For me, The ugliest balloon tire bike has got to be the Shelby Airflow.
 Check out ebay #160316685489 I mean that bike is hideous! The design team must of had a real good laugh over that one.


----------



## bricycle (Apr 26, 2011)

...I thought about this long and hard, and come up with any bike that has a "Half a Tank" (slim tank). I mean, it should have a full size tank or not at all!
Just some one's idea of saving money, skimping on a full tank!!! It's like making an ice cream carton smaller.... why in the h-e double hocky stick would someone want a smaller carton? The object is to pig out on ice cream not scrimp on it!!!!!  Duh...


----------



## PCHiggin (Apr 27, 2011)

The Shelby Airflow hands down. It was was way way overdone,I'd rather ride a Donold Duck bike.


Pat


----------



## 4WHLDRFTN (Apr 27, 2011)

Monark52 said:


> I`d have to say the western flyer x53 is probably the worst.




here's a pic of an X-53, OBVIOUSLY YOU GOT MIXED UP WITH SOMETHING ELSE........


----------



## TheSaint (Apr 27, 2011)

Hi,
I never saw this thread but would like to say most people have a rather subjective opinion of what makes our bicycles look great or not. 
I am amazed how people in our hobby give such little thought in "actually" defining what they like or not like in a bicycle.
It's like for example, when you learn about Picasso, you learn about different art styles, genres, history before you can really make an objective and educated opinion of his work. Most of the time, people are not looking at a larger perspective of design, history and objectivity when looking at our Classic American Bicycles. 

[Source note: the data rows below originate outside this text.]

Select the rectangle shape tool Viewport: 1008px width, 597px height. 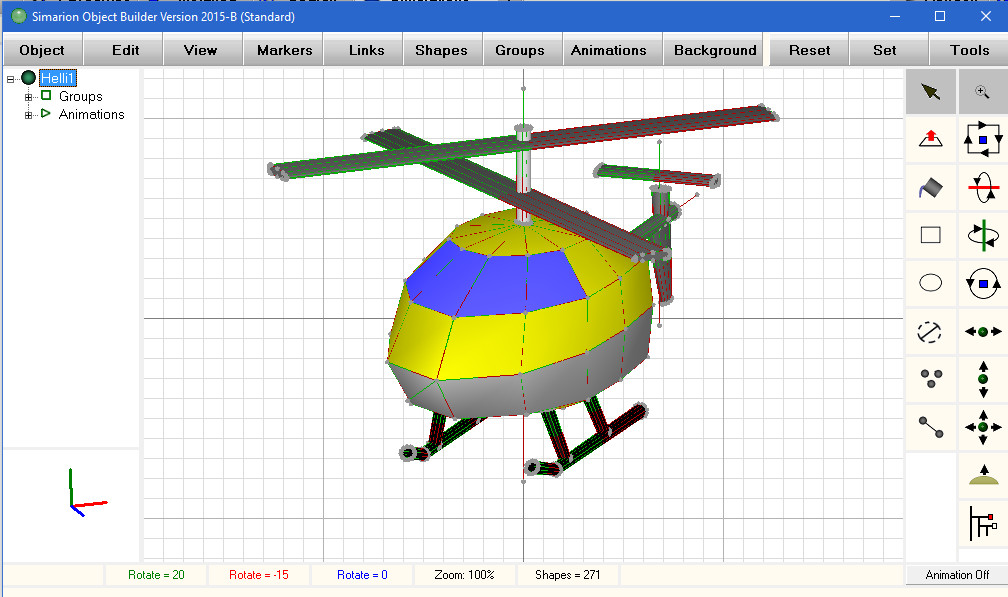930,235
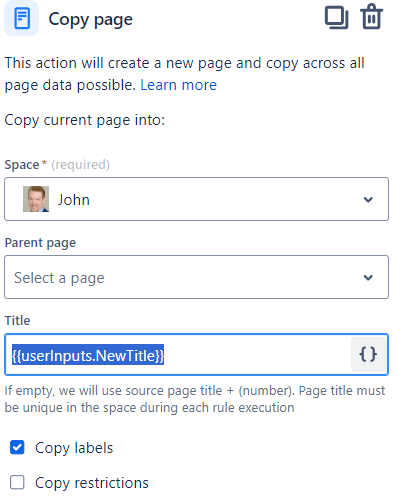Duplicate this Copy page action

[x=336, y=18]
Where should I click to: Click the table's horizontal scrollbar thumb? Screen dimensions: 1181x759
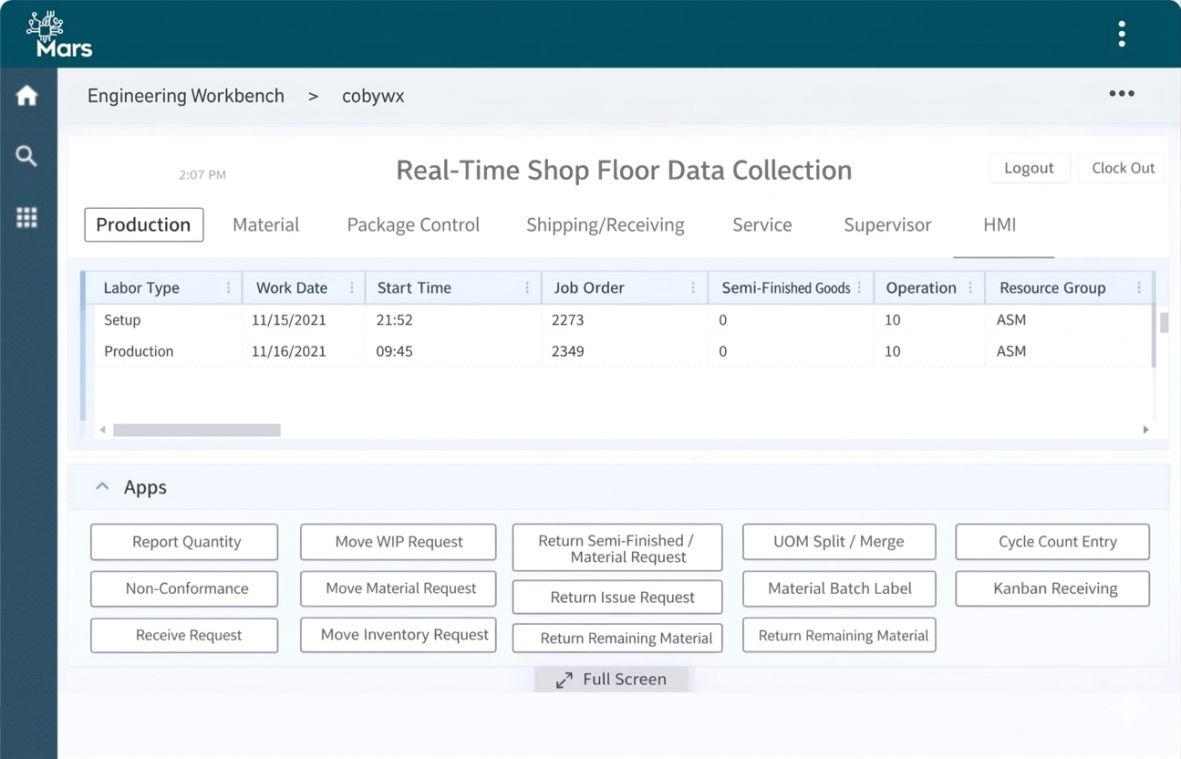click(196, 430)
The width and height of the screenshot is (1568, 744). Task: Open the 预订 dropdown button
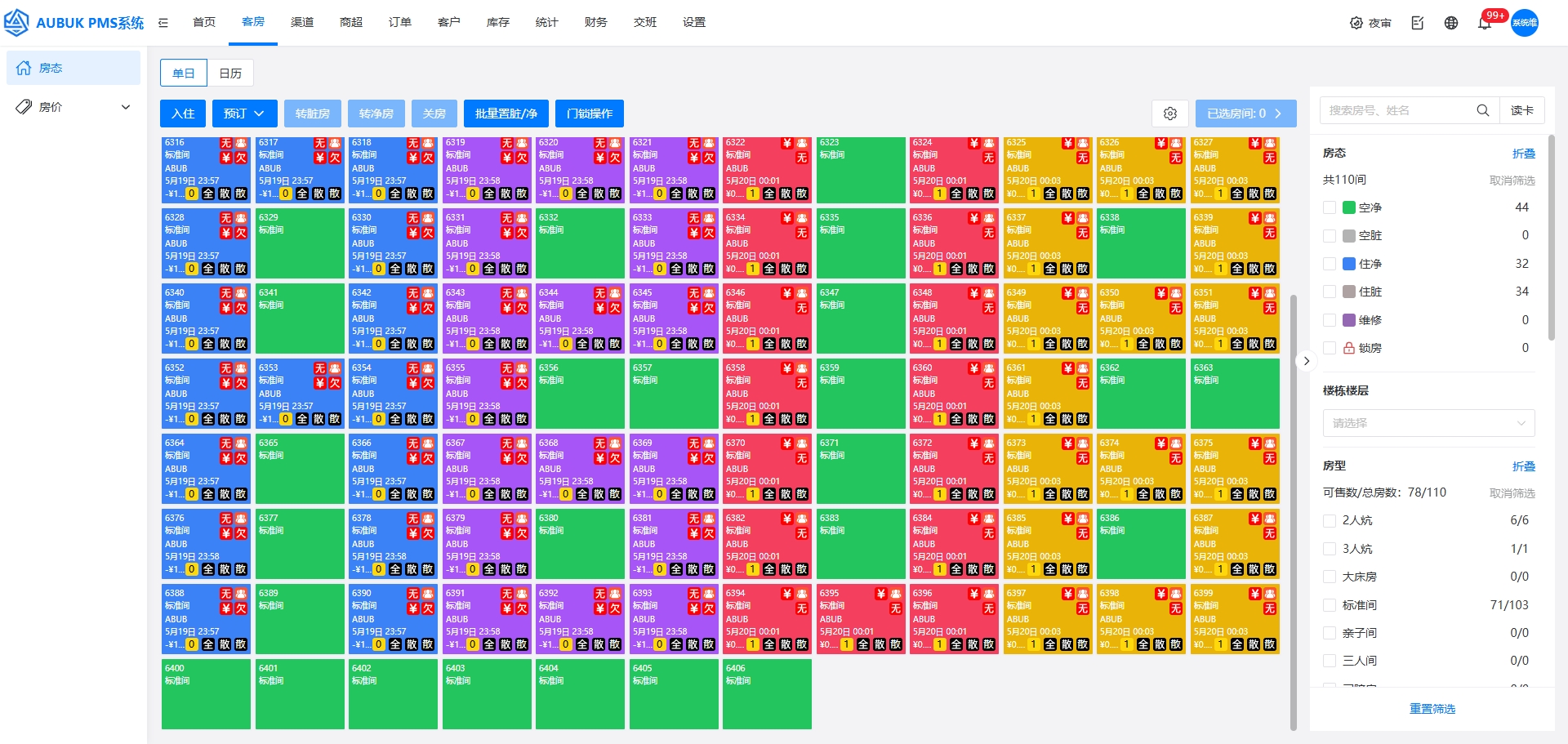[244, 114]
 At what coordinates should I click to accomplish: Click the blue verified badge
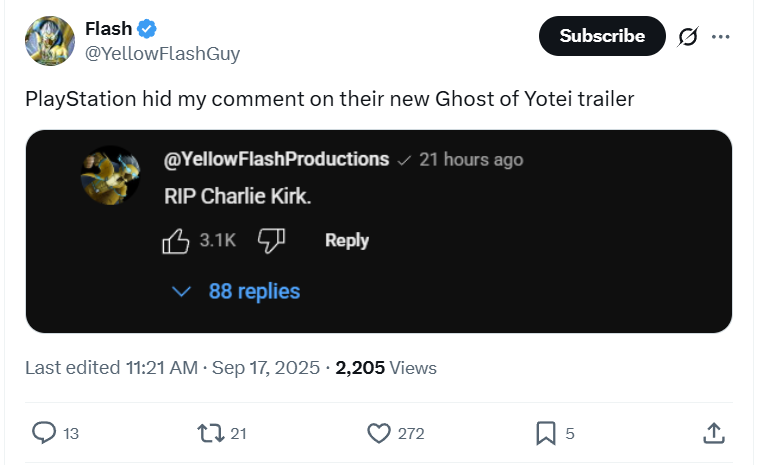147,30
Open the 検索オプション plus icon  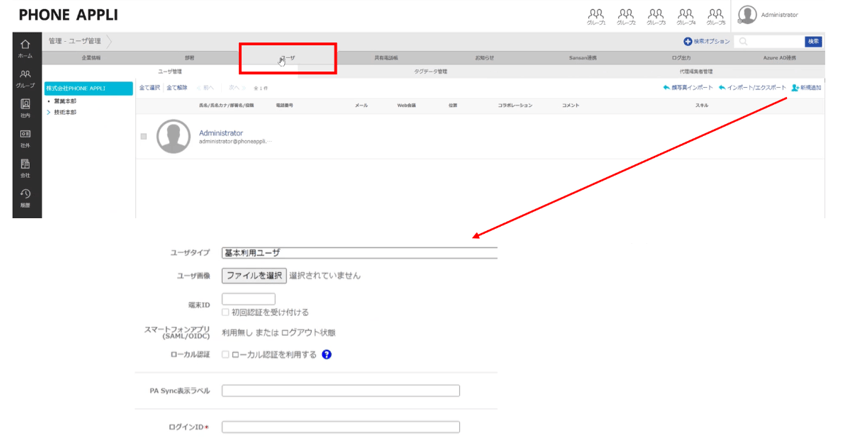[x=688, y=41]
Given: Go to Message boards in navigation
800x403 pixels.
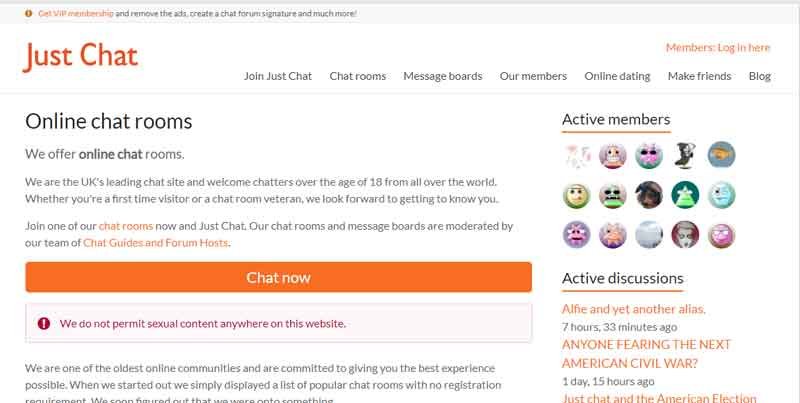Looking at the screenshot, I should [x=443, y=76].
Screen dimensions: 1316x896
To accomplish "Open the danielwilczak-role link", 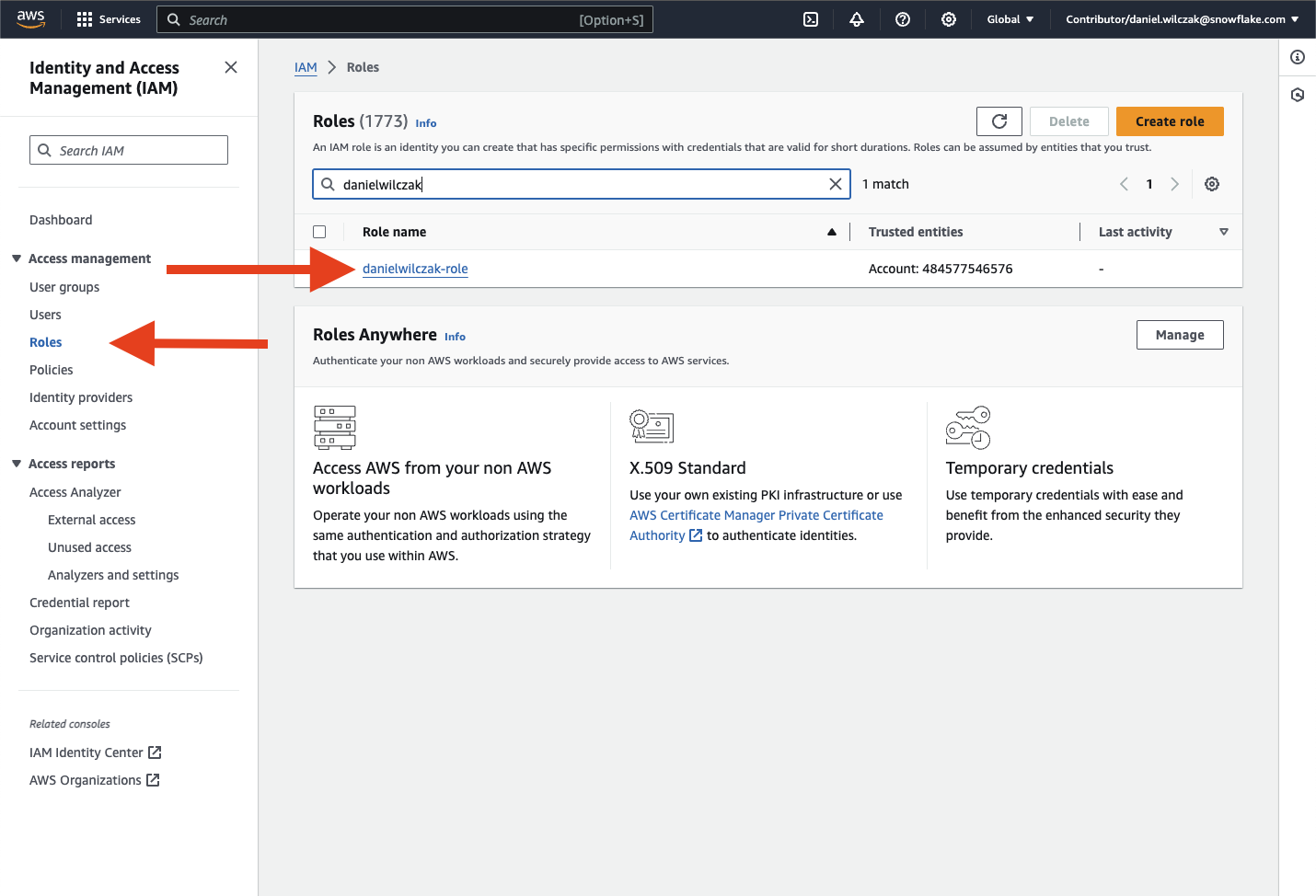I will [x=415, y=269].
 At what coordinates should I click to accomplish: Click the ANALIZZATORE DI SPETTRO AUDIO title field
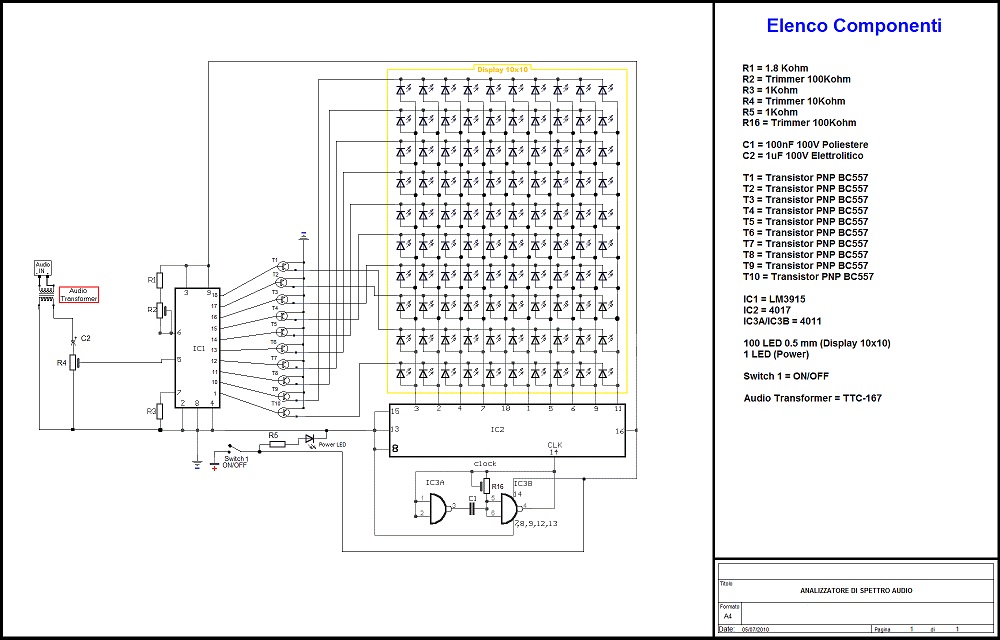tap(856, 591)
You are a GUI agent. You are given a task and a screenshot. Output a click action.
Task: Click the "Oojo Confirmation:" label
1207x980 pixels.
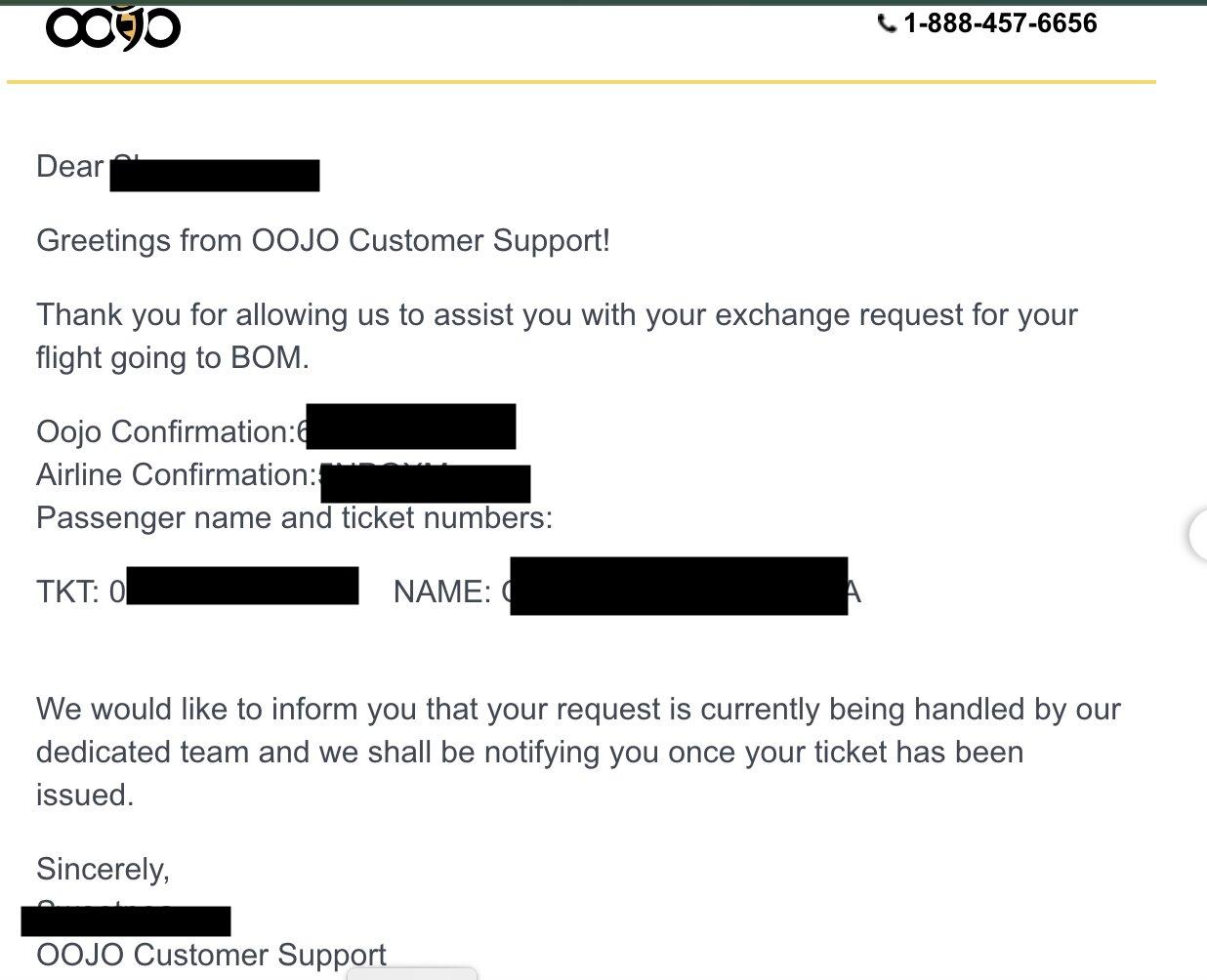(x=165, y=431)
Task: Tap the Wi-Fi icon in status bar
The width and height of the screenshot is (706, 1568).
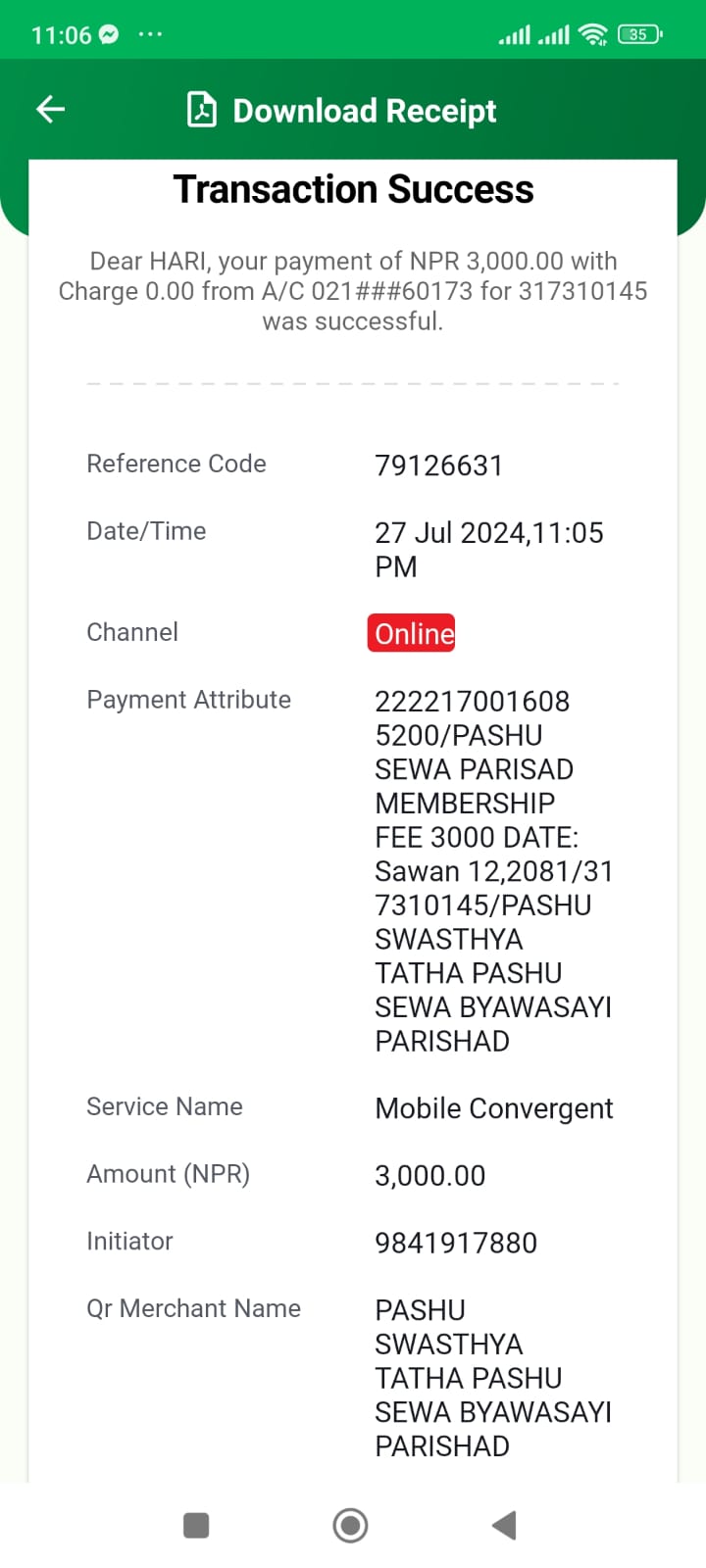Action: pos(593,34)
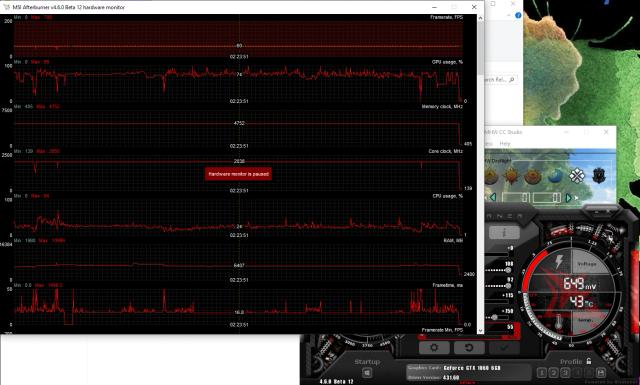Image resolution: width=640 pixels, height=385 pixels.
Task: Click the 'Hardware monitor is paused' label
Action: coord(238,174)
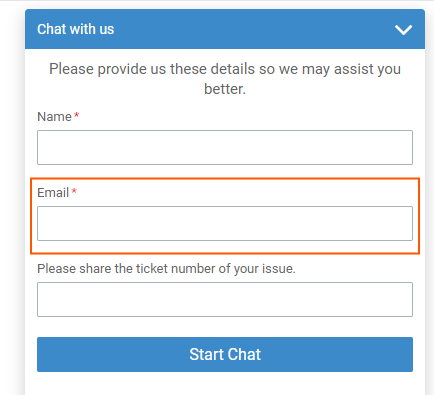Click the red asterisk beside Name
The image size is (434, 395).
click(x=76, y=115)
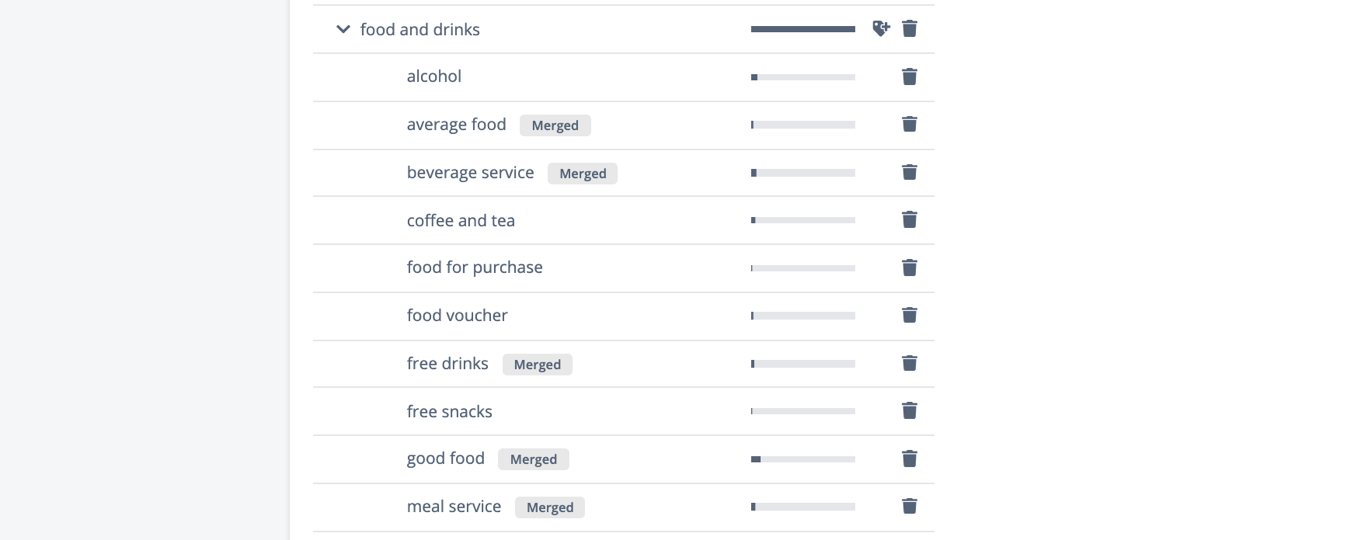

I would welcome everyone to stop to think about some of these bicycles we feel so strongly about IN TERMS of design aesthetics, ergonomics, color, styling, and more. 
Then try to focus on how an industrial designer from back in the day would be influenced and motivated by the "THEN" current examples of technology, art, trends and other industrial designs, such as cars, aircraft, and other products. 

What we have is an incredible period of our own, "American Classic Bicycles" , that transcended and incorporated many elements of our country's rich historical perspective of automobile, machine age, streamline, art deco, modernist design periods.

What I am saying is, please open your eyes to the numerous attributes of what makes some of our amazing examples of Prewar and Postwar bicycles work so nicely visually, and not just a "subjective" gut feeling of "I like that or I don"t."

It takes effort and time to "LEARN TO SEE" objectively, then we might have a worthwhile conversation of what makes our bicycles so special.

regards,
theSaint


----------



## scrubbinrims (Apr 27, 2011)

Well said and I agree to the above, even if I had to read it a few times to sink in .

Personally, I don't think any bikes are ugly, just that some are somewhat dull in comparion, having less inspiration or utilitarian purpose.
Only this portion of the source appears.